According to the National Oceanographic and Atmospheric Administration (NOAA), the US should anticipate “warmer, drier conditions across the southern tier of the U.S., and cooler, wetter conditions in the North, thanks in part to an ongoing La Nina” during the winter of 2020-21. In Canada, the western provinces can expect cooler than normal temperatures, while the eastern provinces can expect temperatures higher than normal.

The probability of warmer temperatures combined with increased wet weather could suggest increased likelihood for rain rather than snow. But because snow events cannot be accurately predicted more than a week or so before the event, it’s important to stay alert and prepare.

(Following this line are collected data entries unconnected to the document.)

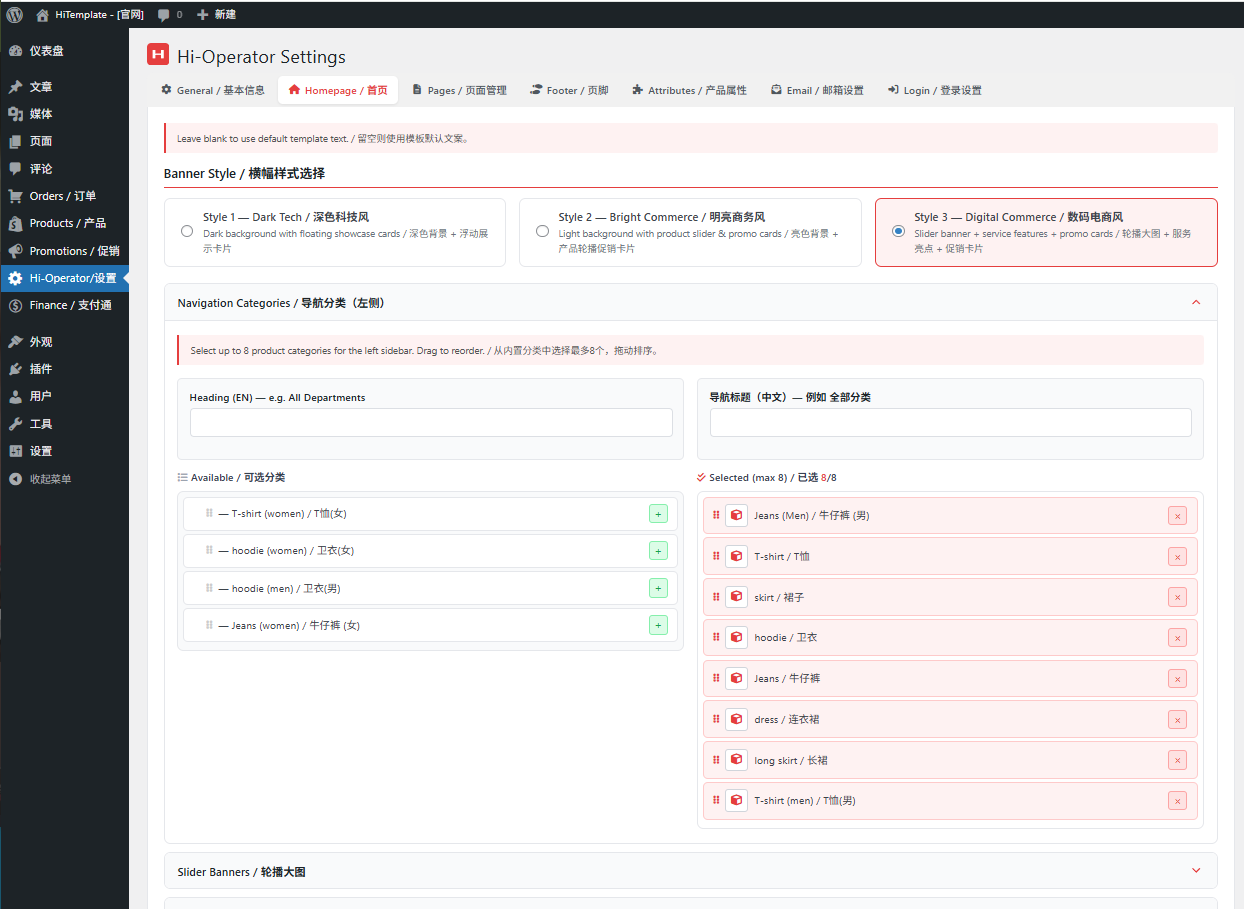Click the WordPress logo in admin bar
The height and width of the screenshot is (909, 1244).
click(14, 15)
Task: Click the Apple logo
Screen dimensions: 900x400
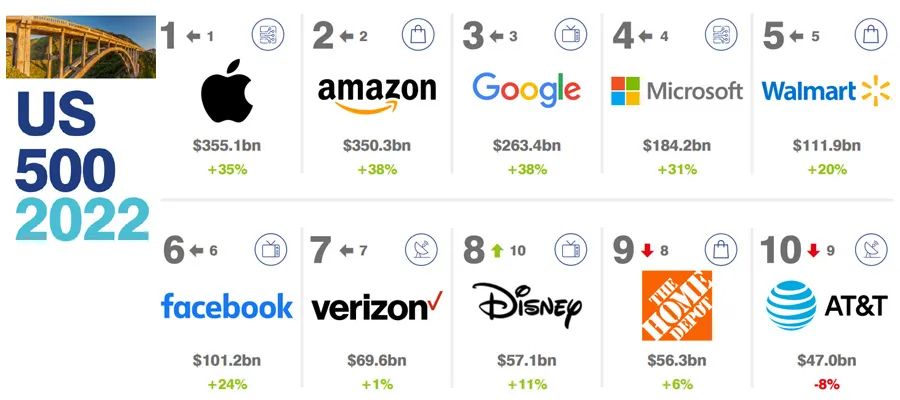Action: [x=226, y=93]
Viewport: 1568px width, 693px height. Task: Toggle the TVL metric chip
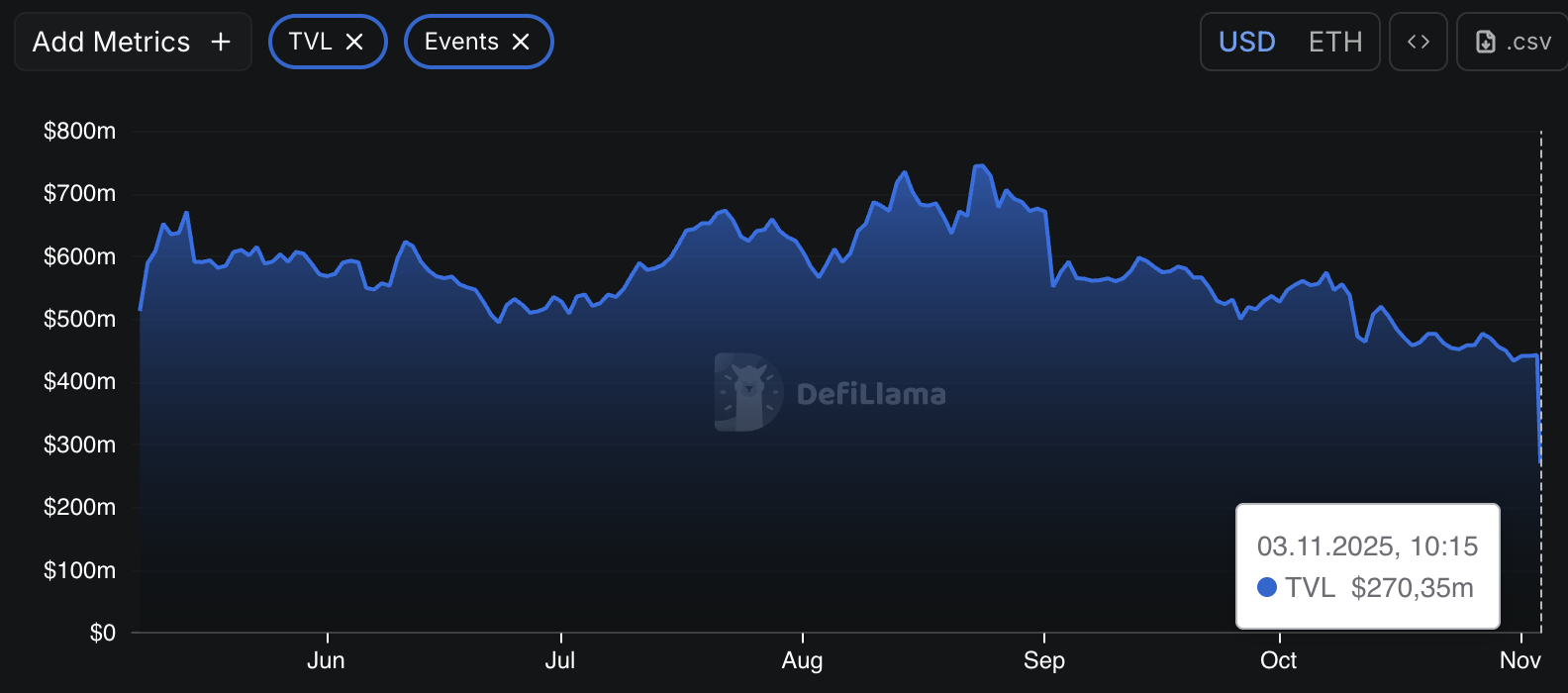pyautogui.click(x=311, y=42)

Warmer doesn’t always mean warmer
Just because temperatures are forecast to be higher than normal doesn’t negate the potential for freezing temperatures. The state of Pennsylvania, for example, sees January temperatures that range from lows of 19 F (-7 C) to highs of 34 F (1 C). Even if temperatures average a degree or two higher, there will still be plenty of opportunity for freezing temperatures and the risks that go along with them, including icy and snowy conditions.

And then there’s COVID
Reduced travel doesn't mean no risk. We could still see expanded lockdowns in the coming months due to COVID-19, which would reduce vehicular traffic. During the winter, especially with the potential for icy conditions, lower volume of cars on roads and highways is a good thing. But driving may still be required in the course of normal operations. And any driving in wintry conditions is risky, even if it’s just driving across town.

The National Safety Council (NSC) reports that the leading cause of occupational fatalities is vehicle-related crashes. To actively reduce motor vehicle crashes, it is important for businesses that require employees to drive as part of their job, to consider offering defensive driving courses. Employers pay significant costs associated with motor vehicle accidents such as:

  • Liability risks and legal expenses
  • Lost time and decreased productivity
  • Increased insurance
  • Workers’ compensation

To help drivers make better decisions when driving in inclement weather, investing in defensive driving education can help drivers arrive safely at their destination. By equipping employees with safe driving tips and know how, companies can take positive steps in decreasing motor vehicle accidents and traffic incidents, reducing insurance premiums, minimizing potential liability risks, and protecting business assets.

Let’s not forget about some hidden road risks, like black ice. Once it snows or rains in freezing conditions, black ice can form in shady areas and under bridges or overpasses. It gets its name from its highly transparent nature allowing the black road to be seen below the ice. It looks invisible on pavement and is almost impossible to see.

When faced with any of these road conditions, slowing down lessens the risks of an accident but, if a vehicle can’t get the needed grip on the road and a mishap occurs, traveling at a slower speed could also reduce overall damage.

If temperatures remain warm enough to keep snow away, rain still contributes to a challenging drive. It impairs vision and reduces traction on tires. Drivers can even lose power steering and become hydro locked. Remember to slow down, be cautious, use emergency flashers when necessary, and be prepared to get off the road until conditions improve. And remember that fewer vehicles on the road doesn’t eliminate risk. (Read our article, Cautious not Careless, or our recent Environmental Risk Bulletin - Driving in Adverse Conditions.)


Our risk engineers have compiled a number of useful tools to help prepare for the cold days ahead.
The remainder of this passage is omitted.